There has been a massive decline in the supply of new retail developments across South Africa over the past two years. According to MSCI, in June 2022 the number of retail property building plans that were passed plunged by 39% on a year-on-year basis. There is little appetite to add retail developments as the prognosis for personal disposable income and consumer spending growth does not paint a glowing picture in the medium term. Property is a cyclical sector and is dependent on the performance of the economy. First National Bank’s broker survey noted that retail property vacancies decreased in the first half of 2022, but rising inflation and interest rates will add pressure on consumers in the months ahead. This could, potentially, adversely affect the demand for new retail trading space and provide support for the retail property sector as the limited supply of new stock keeps vacancy rates low and improves rental growth rates. Rental lease escalations are linked to consumer price inflation.

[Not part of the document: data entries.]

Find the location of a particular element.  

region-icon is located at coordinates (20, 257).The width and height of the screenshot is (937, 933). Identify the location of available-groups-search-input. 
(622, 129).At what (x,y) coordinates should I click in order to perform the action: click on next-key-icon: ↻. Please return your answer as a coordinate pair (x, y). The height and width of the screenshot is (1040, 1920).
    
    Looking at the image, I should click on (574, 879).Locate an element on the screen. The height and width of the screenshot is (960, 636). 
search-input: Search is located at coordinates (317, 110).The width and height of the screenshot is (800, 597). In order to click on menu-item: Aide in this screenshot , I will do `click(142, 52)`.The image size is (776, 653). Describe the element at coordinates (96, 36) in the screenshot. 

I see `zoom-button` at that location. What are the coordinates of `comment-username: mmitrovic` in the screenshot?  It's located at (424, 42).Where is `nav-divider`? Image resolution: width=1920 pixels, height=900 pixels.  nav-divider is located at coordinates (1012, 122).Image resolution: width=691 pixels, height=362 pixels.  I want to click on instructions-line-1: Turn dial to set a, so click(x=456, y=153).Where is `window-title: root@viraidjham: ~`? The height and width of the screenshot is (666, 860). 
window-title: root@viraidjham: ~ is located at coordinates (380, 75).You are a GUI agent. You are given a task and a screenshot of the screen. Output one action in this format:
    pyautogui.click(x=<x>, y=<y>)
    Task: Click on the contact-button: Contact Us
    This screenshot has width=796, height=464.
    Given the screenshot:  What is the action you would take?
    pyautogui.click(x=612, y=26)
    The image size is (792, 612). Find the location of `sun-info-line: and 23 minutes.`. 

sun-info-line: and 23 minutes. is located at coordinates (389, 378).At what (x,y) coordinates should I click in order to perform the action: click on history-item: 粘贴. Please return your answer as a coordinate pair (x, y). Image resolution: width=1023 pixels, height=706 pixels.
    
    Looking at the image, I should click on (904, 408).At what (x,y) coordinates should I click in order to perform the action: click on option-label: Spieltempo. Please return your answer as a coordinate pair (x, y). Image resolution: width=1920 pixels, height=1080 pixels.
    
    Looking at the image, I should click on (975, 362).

Rising inflation and interest rates have an adverse impact on tenants

Tenant turnover and profit margins certainly suffer from the impact of rising inflation and interest rates. Over the past few months, the South African Reserve Bank has joined global central banks in hiking interest rates to contain rising consumer price inflation. Global and domestic inflation is currently driven by rising oil prices, food prices, global supply-side constraints and the weak rand against trading partners’ currencies. In August 2022, South African consumer price inflation increased by 7.6%, slightly below the 13-year high of 7.8% posted in July 2022. Inflation is currently outside the government inflation target band of between 3% and 6%. The central bank’s interest rate decision is based on the mid-point inflation target of 4.5%. Interestingly, domestic bond yields have not reacted dramatically to the recent upward trajectory in inflation and administered interest rates. This signals that bond investors expect the trend to reverse in 2023; inflation is not a permanent blemish spot that could eventually erode real returns. In developed markets (the UK and United States), bond yields have responded extremely negatively to rising inflation, increasing by more than 300 basis points since the beginning of 2022. This clearly puts pressure on REITs’ borrowing costs and valuations.